The functionalization of the synthesized boronic acid benzothiazoles can easily be achieved through a number of coupling methods for various applications.^{8a, 8b, 12} For example, molecules can be conjugated to the benzothiazole via Suzuki coupling or the Chan – Lam reaction (Scheme 2). In one such test, we conjugated biotin to the cyclization product benzothiazole. This can be extremely useful for the evaluation of biologically active compounds in binding studies such as SPR, QCM, QCM-D, and ELISA studies. Therefore, this new neighboring group assisted benzaldehyde cyclization reaction can be a versatile tool for various applications.

Scheme 2.

The use of the boronic acid as a handle for further modifications.

Conclusions

In summary, a facile neighboring group assisted cyclization reaction between formylphenylboronic acid and amino thiol has been developed. The reaction achieves full conversion at room temperature without the use of harsh conditions. The benzothiazole products can easily be modified through various boronic acid-based coupling methodologies for different applications such as bioconjugation, biolabeling, and fluorescent tagging, thus giving two sequential facile reactions.

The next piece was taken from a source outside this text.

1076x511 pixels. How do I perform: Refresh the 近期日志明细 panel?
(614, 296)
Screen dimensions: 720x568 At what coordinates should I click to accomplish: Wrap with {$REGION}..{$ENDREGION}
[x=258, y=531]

In addition, benzothiazole compounds have shown a wide array of biological activities including anticancer,²² anti-inflammation,²³ antiviral,²⁴ antidiabetic,²⁵ antimicrobial²⁶ and anticonvulsant²⁷ activities. This class of compounds is perhaps most useful in the area of diagnostics where it has been clinically used for amyloid fibrils imaging for Alzheimer’s disease detection.²⁸ More recently, benzothiazole analogs have been utilized in studying the biologically important and naturally occurring gasotransmitter molecules, hydrogen sulfide²⁹ and carbon monoxide.³⁰ Consequently, the new chemistry described here has a wealth of synthetic applications as well.